I grabbed the paper from him and ripped it into shreds, threw the shreds at him so they kaleidoscoped on his chest. After Shadman’s mother came up to ask what the hell was going on we stopped shoving. I went and sat in one corner looking at the computer desk and he took up the opposite one and hit Start on the video games. For a while Shadman’s mom stood in the doorway, pushing the straight hair away from her eyes.
A couple of days ago we talked to Lily for the first time together, on the bus coming home from school. It was cold out so we hadn’t wanted to walk. We were in the back sharing Shadman’s iPod when his eyes lit up and he nodded towards the front.
He jumped up and started swinging towards her, switching hands from one hand-hold to the next. Halfway there he turned back to me and mouthed come on, like I was crazy to be waiting, but I rolled my eyes and leaned back.
He stepped on an old lady’s shoe and said sorry, then squeezed past a baby carriage. When he reached her, her back was towards him, so he tapped her on the shoulder. She had earphones in. She took them out. I couldn’t hear what they were saying. At one point she put her hand on his arm, right above the wrist, and laughed. She nodded a couple of times up and down and widened her eyes. She shifted her weight to her right leg. She waved at Shadman when he waved at her, right before he turned around and started walking back to me.
“Did you see?”
I handed him back his iPod. “Sure.”
“She was everything you said she was.”
“Right, obviously.”
“And,” he said. He paused. “Well, I’ll tell you later.”
We sat there.
“What,” I said.
He lowered his voice. “She said we had a date.”
He looked back towards the front where she stood. He asked, “should I bring flowers?”

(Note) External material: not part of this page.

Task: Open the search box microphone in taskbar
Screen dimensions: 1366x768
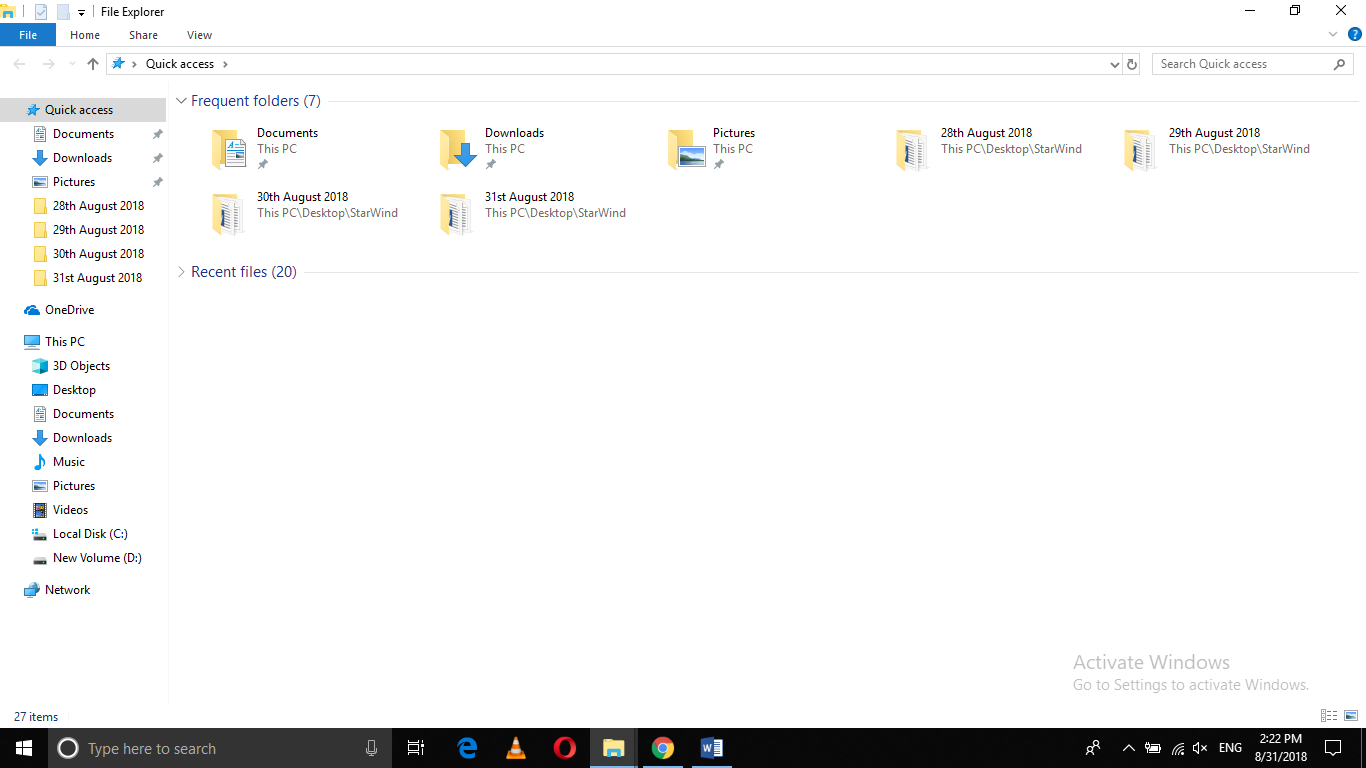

The thing about Lily was that she was an away-from-school girl. None of the girls in me and Shadman’s class were like her. They were pushy, taller than we were, always pointing and laughing when we stood up to go to the bathroom or whatever. I always had to step over the legs of Sophia, the worst one, to get to the door, and she always wore tight jeans that were lighter at the bottom than the top, and she would refuse to move her legs even a little bit. I’d accidentally brush up against her and she’d make that “tuh!” sound, point her thumb at me like check this guy out, and when I said sorry she rolled her eyes or turned to giggle with her friends on either side.

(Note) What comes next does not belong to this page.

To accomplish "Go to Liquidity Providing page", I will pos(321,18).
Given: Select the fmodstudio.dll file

Lily wasn’t like that. When she sat outside reading she always had sweatpants on that bunched up around her waist. If she saw me I imagined she would pat the chair next to her and say to come sit. She’d show me the book cover and read me the first few lines from page 77, and I’d nod as if I didn’t know them already, know that the first words were That afternoon, and that the page ended with and later, following along, Jackson paused a minute and set down his sword beside the heavy wrought iron gates. He watched while the peasants brought the wheat and barley up to the
I had fitful thoughts about the two of them for days. Us living in the same house together, I don’t know why, in bunkbeds, me on the bottom and the two of them on the top, his leg hanging over the edge. I took our soccer pictures off the fridge.
School was a mess. I’d turn to look at him right before the bell would ring for passing and he’d always have this look on his face, smug.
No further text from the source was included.